Even little white lies count against a claim of "perfection." Put a human in front of me that hasn't told a "little white lie" at some point in their life. Try it. I bet you can't. Even children know how to lie. Studies have been done with children as young as age 2 (age when most children can talk) that have proven they know how to lie.
Now that you understand everyone has done something in their life that they are not proud of, it's time to do this: Forgive yourself.
There are many people in the world that punish themselves on a daily basis. Most don't punish themselves for the little white lies, but usually for the bigger things, like physically or emotionally hurting someone. This fact truly hit home with me when watching a documentary on Netflix called Girls Incarcerated.
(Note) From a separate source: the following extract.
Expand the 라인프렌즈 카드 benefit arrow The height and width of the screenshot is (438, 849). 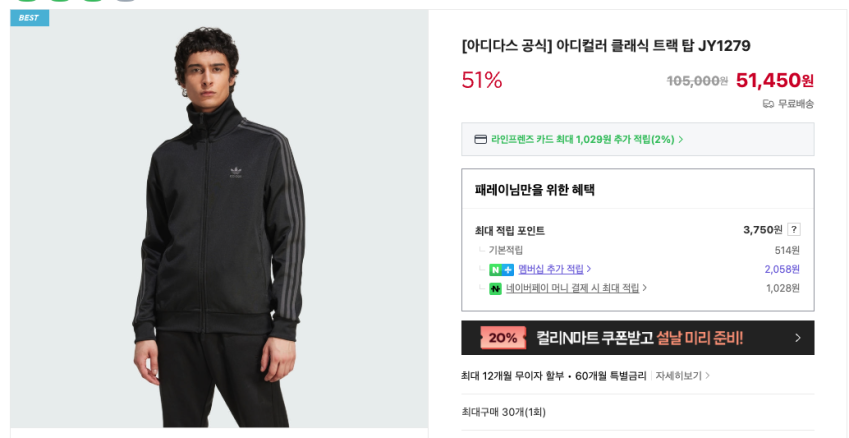pyautogui.click(x=681, y=140)
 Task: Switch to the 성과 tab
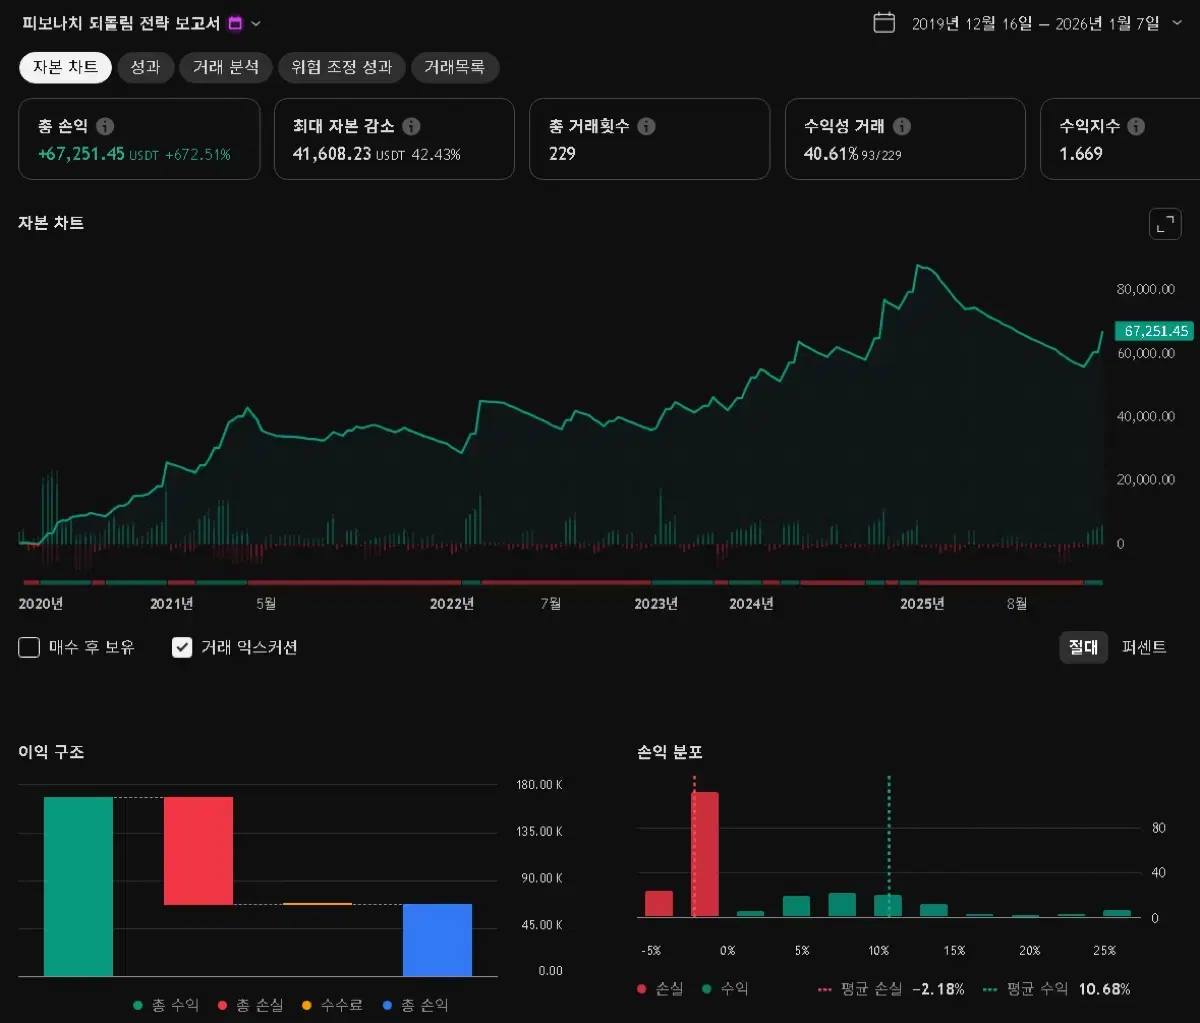pyautogui.click(x=145, y=67)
The show opened my eyes up to a world of punishment at Madison Juvenile Correctional Facility in Indiana (not far from my home city and state). I don't mean punishment of the children by just being there (though that's what it is meant for). I mean a world where I saw humans punishing themselves. One in particular is Taryn Twine.
Taryn was a the driver of a car that crashed in 2016. Four passengers were injured and one was killed. The one killed, Ahjahnae Jones, was Taryn's friend. The show and any news stories did not indicate any drugs or alcohol caused Taryn to crash the vehicle. I've been in accidents before that did not involve drugs or alcohol, but speed was always a determining factor. This was probably the case with this accident as well.
After the accident, Taryn felt a huge amount of responsibility. So much, in fact, that she chose to admit herself to the Juvenile Facility because she decided she needed to be punished for the event. I started crying as she told her heartbreaking story. She could not forgive herself for the death of her friend and she was only 16 years old. Even her mother was interviewed and said Taryn just couldn't shake the guilt. She said she had been so happy before the accident (Taryn was a cheerleader and loved gymnastics) but nothing could bring back her happiness.
I've researched Taryn and it appears she is out of the facility now. I only hope that she can now understand that this was a life event that she should no longer punish herself for. I believe she could use it to push her into the direction of her life purpose. Despite her horrible life event, I watched her coach other girls and steer them in better directions while at Madison. Maybe she can use what she learned to teach others, coach others to live better lives, make better choices, and understand that life isn't over after you make a mistake.
Each girl profiled had a story that truly touched my heart. They all made me really think about how we must forgive ourselves. No matter what you said or did, you have to forgive yourself to be able to move forward with your life.
How do you forgive yourself?
I can't tell you EXACTLY how to do this as I believe it is up to each human to find what works for them, but I have one idea to help: Spend time alone with yourself and your thoughts. Time is very healing. Forgiveness will come to you in time. When you feel ready to move on, use the fuel of forgiveness to leap forward and lead your best life.
I'll also tell you this--You are forgiven. God, your Spirit Guides and your Angels (and whoever/whatever you believe in) have forgiven you. They see you, know you, love you and want you to know you are safe, protected and are forgiven.